1. 空闲扫描
前两篇文章已经介绍了Nmap命令的一些基本选项和若干类型的扫描,下面继续来介绍Nmap的一个扫描类型——空闲扫描。
为了降低被检测到的机率,我们通常需要转嫁责任,这时可以使用空闲扫描(idle scan),让一个僵尸主机承担扫描任务。
nmap.org官网上详细讲述了空闲扫描的原理,可以在http://nmap.org/book/idlescan.html了解空闲扫描的所有信息。
使用空闲扫描(-sI)需要注意一个问题,就是要找一台TCP序列预测成功率高的僵尸主机,这个僵尸主机必须尽可能的空闲,比如说网络打印机就是一个很好地选择,因为网络打印机不仅存在着恒定的网络资源,而且很难预测它们的TCP序列。
空闲扫描的原理:
- 向僵尸主机放松SYN/ACK数据包,获得带有分片ID(IPID)的RST报文。
- 发送使用僵尸主机IP地址的伪数据包给目标主机。
- 如果目标主机端口关闭,就会向僵尸主机响应RST报文。

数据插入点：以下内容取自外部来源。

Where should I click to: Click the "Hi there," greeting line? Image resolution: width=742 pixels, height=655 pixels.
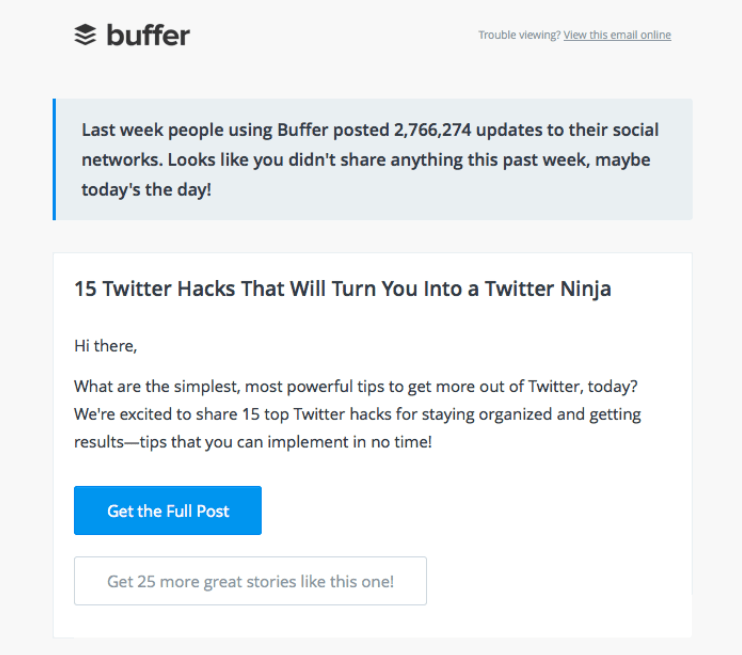tap(105, 346)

如果目标端口开放,目标主机向僵尸主机响应SYN/ACK报文,僵尸主机发现这个非法连接响应,并向目标主机发送RST报文,此时IPID号开始增长。
- 通过向僵尸主机发送另一个SYN/ACK报文已退出上述循环并检查将是主机RST报文中的IPID是否每次增长2,同时目标主机的RST每次增长1。
- 重复上述步骤直到检测完所有的端口。
2. 寻找僵尸主机
空闲扫描的第一步就是寻找僵尸主机,我们可以通过下面这条命令(-v 详细信息,-O 系统检测,-Pn 无ping,-n 无域名解析)来获得主机的TCP序列预测率。
# nmap -v -O -Pn -n 192.168.50.16
从结果上看,这个主机不是太理想,网络距离只有一跳(自己搭建的环境,试验用足够了),但作为一个僵尸主机还是可以的。预测难度越高,一台主机用作僵尸主机的可能性就越小。我们还可以连续生成ID来增加扫描成功的概率。
3. idle扫描应用
使用以下命令扫描,并启动wireshark抓包。
# nmap -p 22,23,53,80,443,8888,3960 -Pn -sI 10.128.***.**(僵尸主机IP) 222.**.**.**(目标主机IP) 使用-p启动已知TCP端口的扫描,节省时间;通过-Pn强调不适用ping(默认是使用的),-sI启动空闲扫描,后面依次是僵尸主机和目标主机的ip地址。
查看wireshark抓包情况,可以看到从僵尸主机到目标主机之间有一些异常的网络流量。
从结果上看,Nmap命令在僵尸主机和目标主机网络上产生了很多流量,我们需要这些流量来增加IPID的值,从而获知目标主机端口是否开放。